Print every line of the records below verbatim, leaving out the pictures.

──────── RECORDS SHOWN ────────

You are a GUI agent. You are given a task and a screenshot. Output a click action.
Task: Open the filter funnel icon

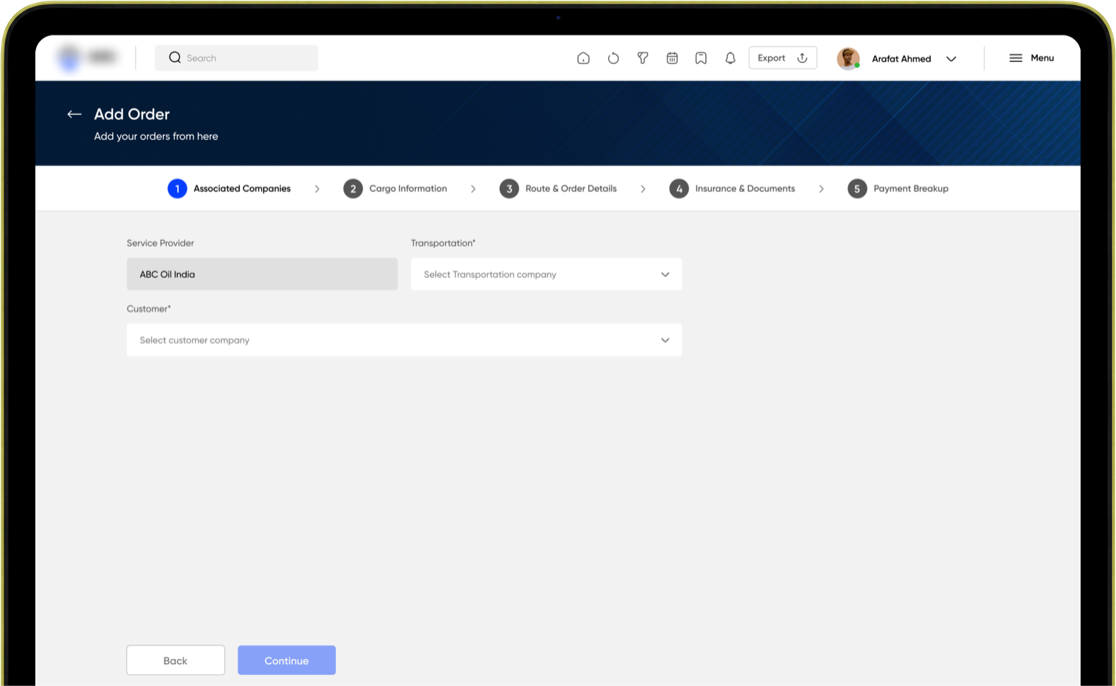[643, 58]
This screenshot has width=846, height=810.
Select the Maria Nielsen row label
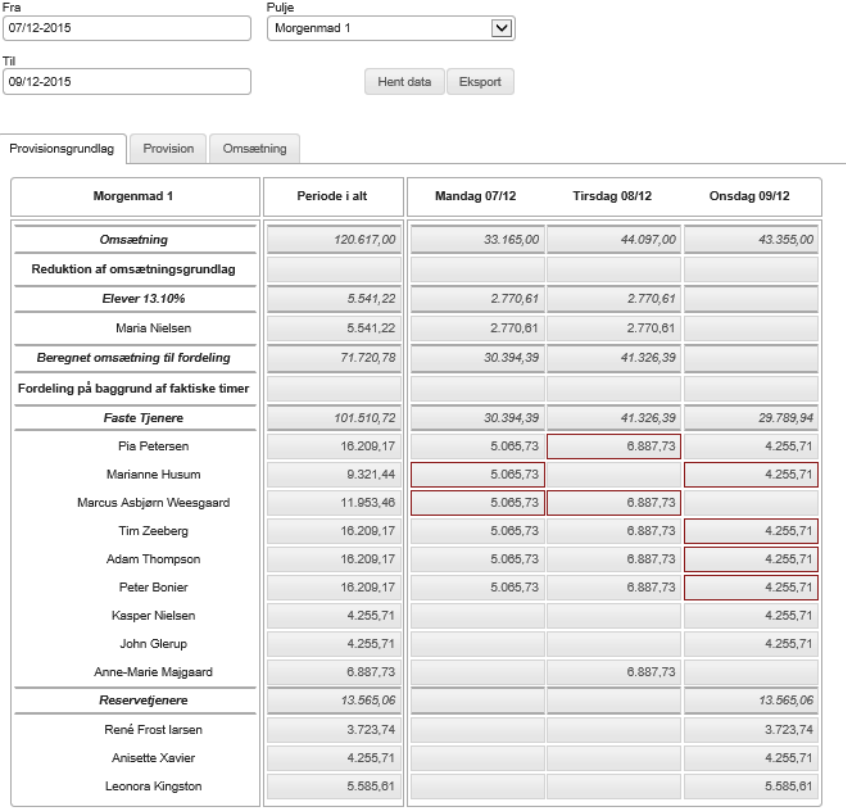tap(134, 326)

────────

* [FINISHED TASK]:
You are a GUI agent. You are given a task and a screenshot. Output a click action.
Task: Open the filter funnel icon

[643, 58]
This screenshot has width=846, height=810.
Select the Maria Nielsen row label
tap(134, 326)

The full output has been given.